The Legend of Zelda: Majora's Mask
8.3
The Legend of Zelda: Majora's Mask

Jeu de Nintendo EAD, SRD et Nintendo (2000Nintendo 64)

Le voilà donc, l'élu, celui énoncé par cette lointaine prophétie, le héros de la légende qui pourfendit le mal jadis et qui encore aujourd'hui continue de braver les affres du temps. J'ai un certain nombre de "jeux du coeur", mais si je devais en retenir un, ce serait peut-être bien ce dernier. Majora's Mask, sorti en 2000, suite de l'illustre Ocarina of Time et l'un des derniers joyaux d'une Nintendo 64 en bout de course. Un jeu qu'on a couronné de multiples superlatifs, et dont le principal tour de force fut selon moi l'intelligence et la pertinence de ses choix de game-design, se classant sans souci parmi les (trop rares) jeux à avoir réussi leur pari de faire une utilisation suffisamment originale des codes vidéoludiques afin de proposer une expérience véritablement propre et innovante, et qui, plus que tout, ne cherchent pas qu'à être de simples outils de divertissement, de ces jeux qui se suffisent à leur concept et dont le modèle n'est pas aisé à transposer.


Évidemment, dire cela est plus facile aujourd'hui, car entre l'époque où Majora's Mask possédait encore une étiquette de Zelda relativement obscur (ce qui n'est pas nécessairement vrai, car il fut un succès critique total, et a plutôt bien marché pour un jeu sorti entre deux générations de console et nécessitant l'achat de l'Expansion Pack) et l'actuelle, il a eu droit à un net regain de notoriété qui n'a fait que s'accentuer, cette inversion de tendance ayant bien été aidée par les creepypastas et autres théories de fans qui avaient alors commencé à se propager sur le net, donnant à ce Zelda une étiquette de jeu "sombre" ou "effrayant" qu'il n'avait jamais véritablement demandé. C'est très probablement mon jeu vidéo préféré, mais je réfute complètement les argumentations basées à partir de cette image qu'on lui attribue souvent. Tout comme je réfute les théories de fans qu'on appuie avec le plus grand des aplombs, comme si elles attestaient de façon évidente des réelles intentions des développeurs. Non pas qu'il n'y ait que du faux dans tout ça, bien-sûr, le jeu est riche en symboles à interpréter et je trouve plutôt intéressant qu'il continue d'alimenter les discussions passionnées même plus de quinze ans après sa sortie. Simplement que je trouve dommage que des gens se contentent de résumer le jeu par des qualificatifs que j'estime un peu trop vagues et réducteurs de l'expérience qu'ils ont pu avoir en y jouant. Maintenant, ne prétendant pas détenir la vérité absolue, et ayant mon propre rapport avec le jeu, je ne peux que faire part de celle, très subjective, que j'ai pu forger à travers ma propre expérience, et que je vais essayer d'exposer en justifiant mon point de vue.
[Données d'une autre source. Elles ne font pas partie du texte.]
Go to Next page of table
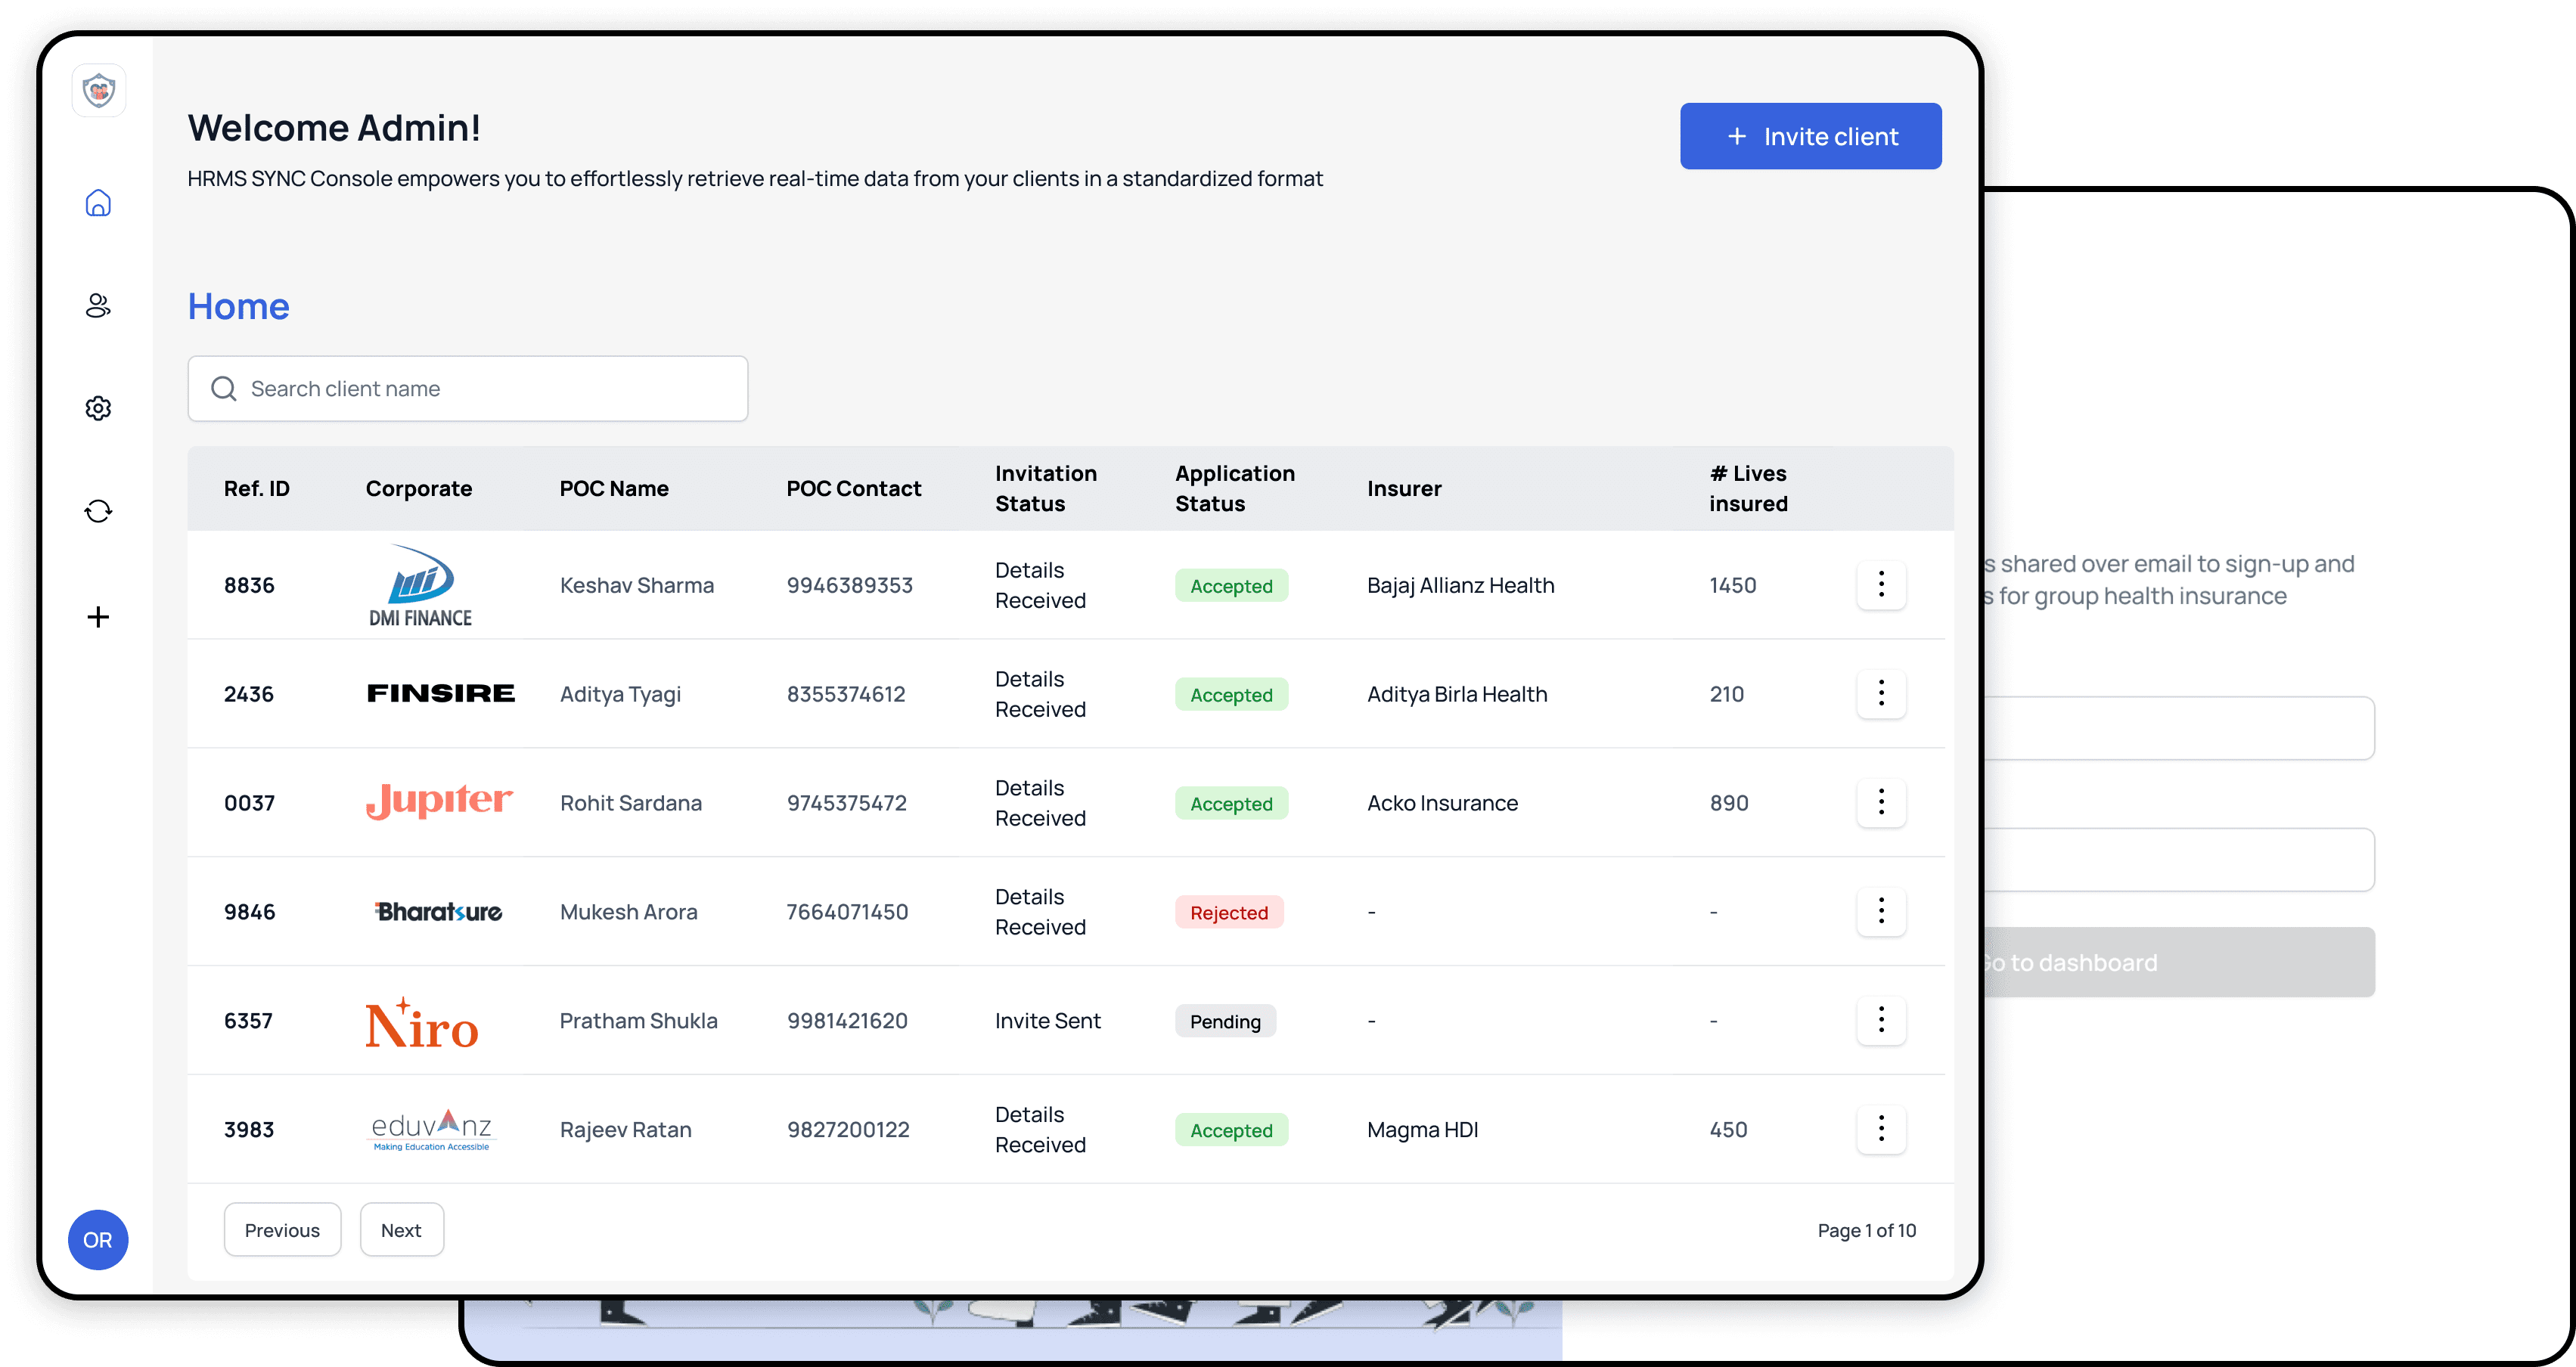The image size is (2576, 1367). pos(401,1230)
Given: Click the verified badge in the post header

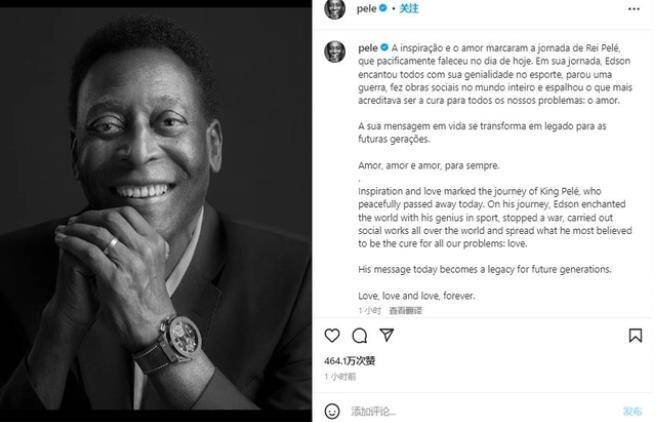Looking at the screenshot, I should pyautogui.click(x=385, y=9).
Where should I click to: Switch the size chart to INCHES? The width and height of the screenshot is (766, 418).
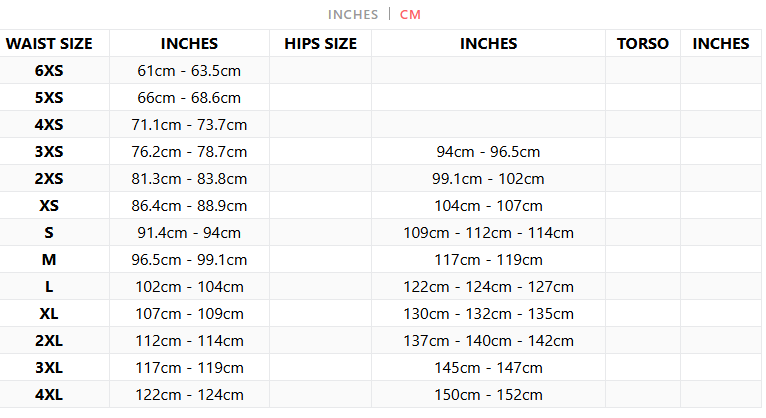(353, 15)
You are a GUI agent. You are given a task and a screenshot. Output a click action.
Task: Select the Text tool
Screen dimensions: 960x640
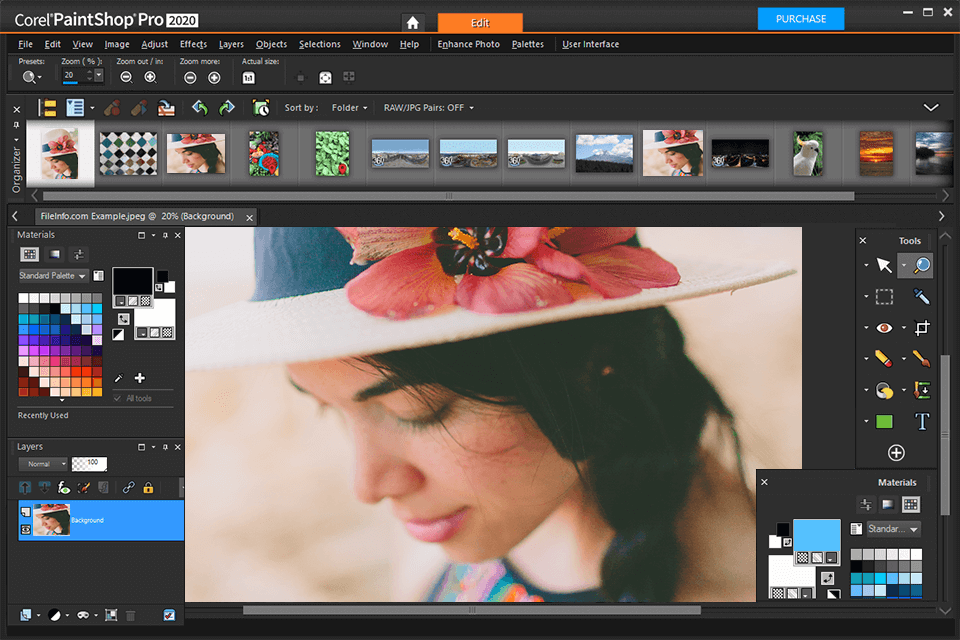coord(921,420)
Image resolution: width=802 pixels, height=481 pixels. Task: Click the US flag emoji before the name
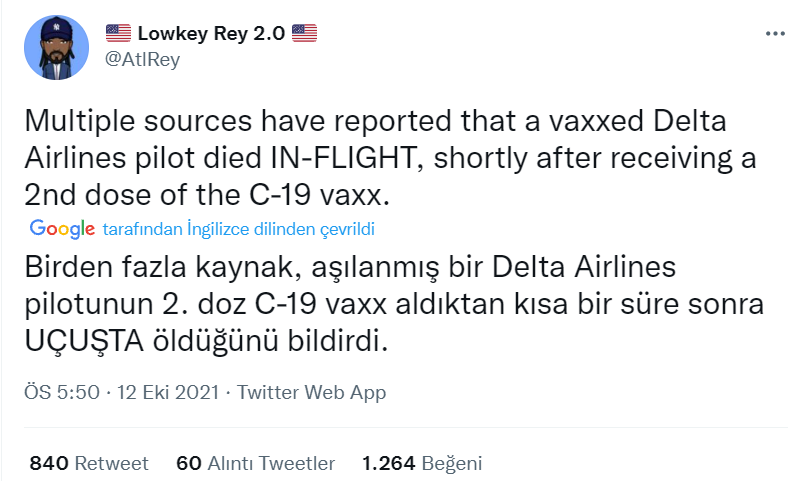(x=117, y=34)
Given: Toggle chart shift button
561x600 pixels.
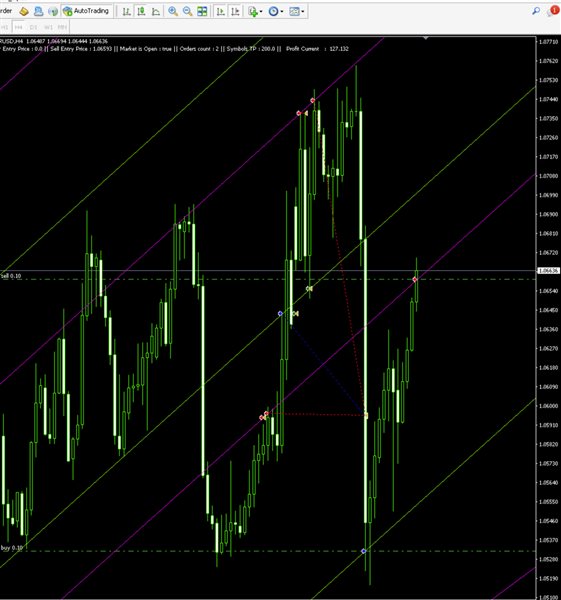Looking at the screenshot, I should (235, 11).
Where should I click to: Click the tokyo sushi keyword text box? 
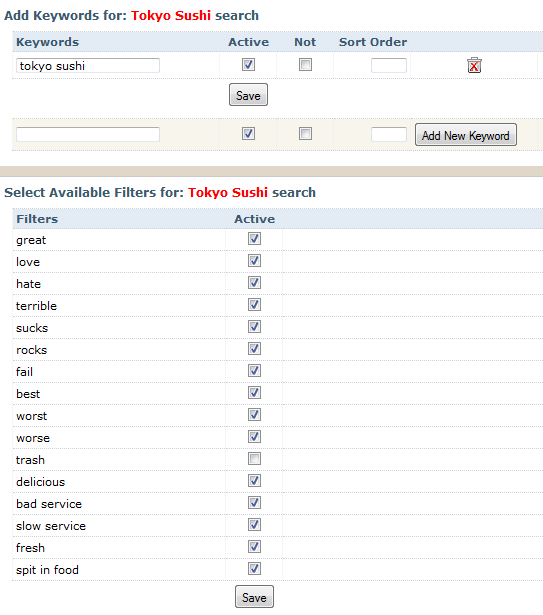pyautogui.click(x=88, y=66)
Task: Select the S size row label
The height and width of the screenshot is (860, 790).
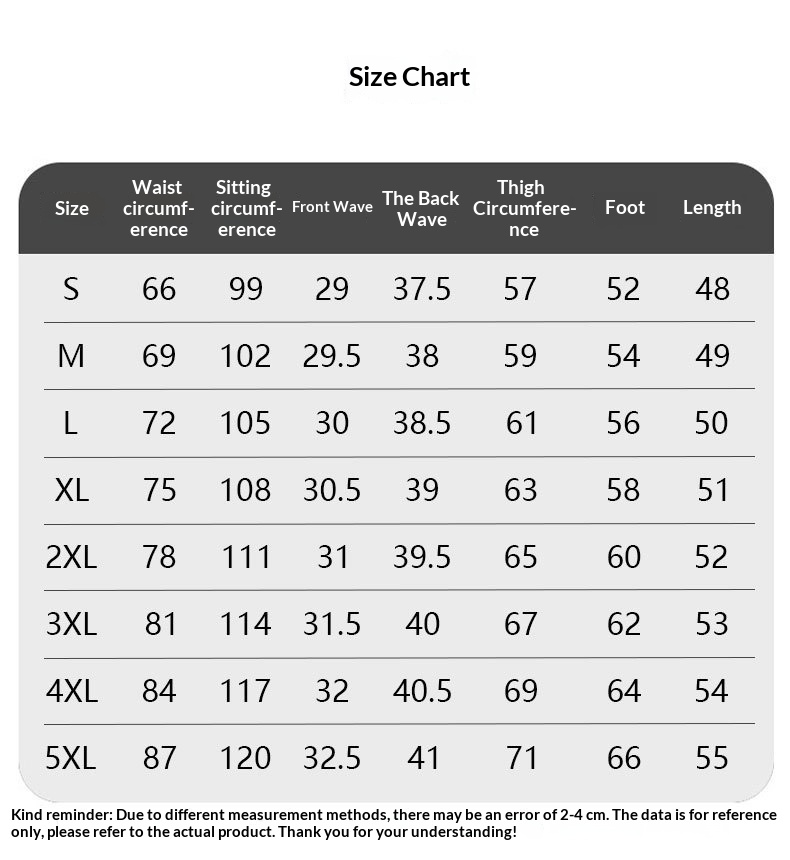Action: click(x=70, y=289)
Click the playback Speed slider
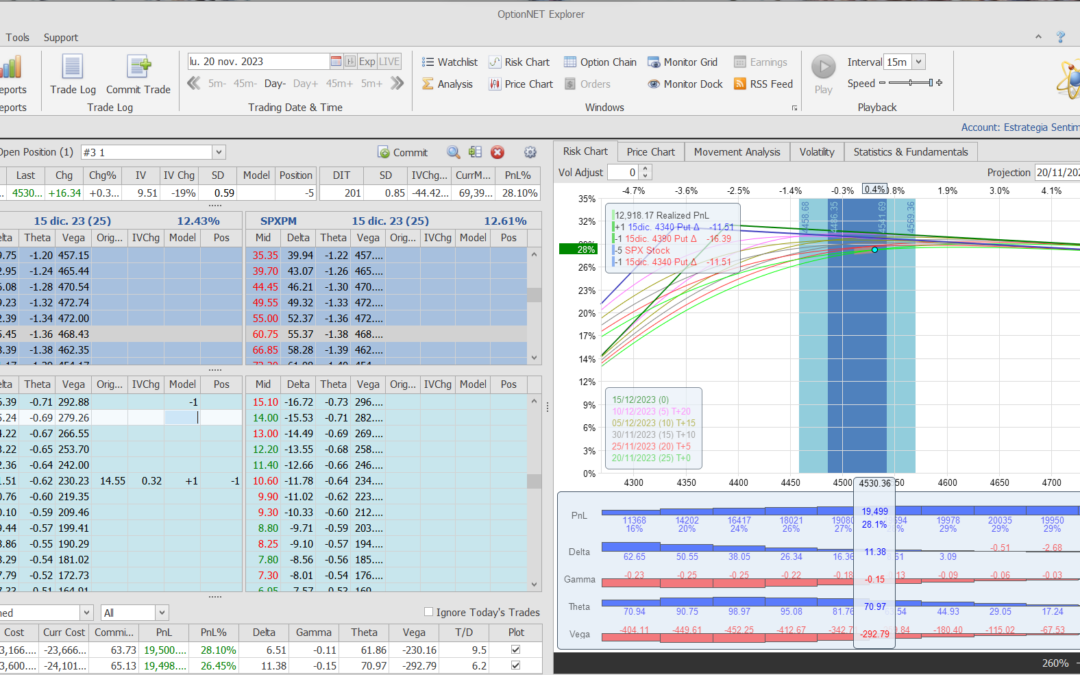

Je n'apprendrai rien à personne en disant que l'étape précédant le développement d'un jeu tend en général à trouver un compromis/équilibre entre ambitions affichées et moyens réellement disposés pour les satisfaire : temps, effectifs, budget, moyens matériels... Ces contraintes, les développeurs continuent de les rencontrer tout au long du processus du développement, il n'empêche qu'elles en sont une part intégrante et qu'elles sont même vitales, vu que ce sont ces dernières qui permettent de fixer des limites et d'établir un cadre plus ou moins délimité qui font office de repères. Dans le cas de Majora's Mask, les développeurs se sont évidemment posé ces questions : comment s'y prendre pour réaliser un Zelda dans un temps imparti aussi court ? On peut reprendre les assets de l'opus précédent, mais dans ce cas, quel Zelda réaliser ? C'est à partir de ce constat qu'on peut considérer qu'à défaut de marquer une évolution d'ordre technique, ils allaient devoir revoir la structure même du jeu pour proposer une expérience véritablement nouvelle, sous peine de ne passer pour rien d'autre qu'un simple opus de transition. Je ne sais pas comment cette idée a pu germer dans l'esprit des gens de Nintendo à l'époque, eux qui ont l'habitude de faire du gameplay le socle de leurs différents jeux, or là, les éléments de gameplay, l'univers, le cadre/contexte, sont si intimement liés, que je me demande quel fut le point de départ de Majora's Mask. Le contexte de fin du monde ? L'idée d'intégrer un timer, avec ce système d'emplois du temps évolutifs ? Sans doute que tous ces points ont été évoqués en même temps dans un échange d'idées, et que les pièces du puzzle ont rapidement commencé à se mettre en place à partir de cet instant. Quoi qu'il en soit c'est intéressant car c'est un questionnement et des réponses qui font sens, car la problématique était réelle. Ainsi, Majora's Mask dut se résoudre à reprendre le moteur de Ocarina of Time, une partie de ses modèles 3D, le gros de son interface, ceci en raison de contraintes de temps, mais a su se servir de cette base en lui apportant divers ajustements et en la réadaptant de façon intelligente pour mener à bien ses propres ambitions.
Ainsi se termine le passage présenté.